Validate job → Build graph → Inventory → ExportAsync → Validate package → PrepareAsync (each module) → Check for blocking issues → ImportAsync (each module) → ValidateAsync (each module) → Done
  • Both source and target connections are required.
  • Runs all five phases in a single orchestrated run: Inventory → Export → Prepare → Import → Validate.
  • If Prepare produces any blocking issues, the orchestrator aborts after Prepare and does not proceed to Import.

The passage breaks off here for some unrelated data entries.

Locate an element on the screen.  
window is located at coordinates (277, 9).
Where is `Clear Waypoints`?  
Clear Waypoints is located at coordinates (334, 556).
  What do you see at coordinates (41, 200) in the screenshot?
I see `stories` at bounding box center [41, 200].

The operator must resolve the issues and re-run (with mode: Import to skip re-export, or mode: Migrate to repeat the full cycle).

Phase Gates

Each phase can be run independently, but downstream phases auto-run their prerequisites if the prerequisite's completion marker is absent:

Phase Gate Marker checked Auto-runs
Export Inventory gate /.migration/inventory.complete.json Inventory
Import Prepare gate /.migration/prepare.complete.json Prepare (aborts on blocking issues)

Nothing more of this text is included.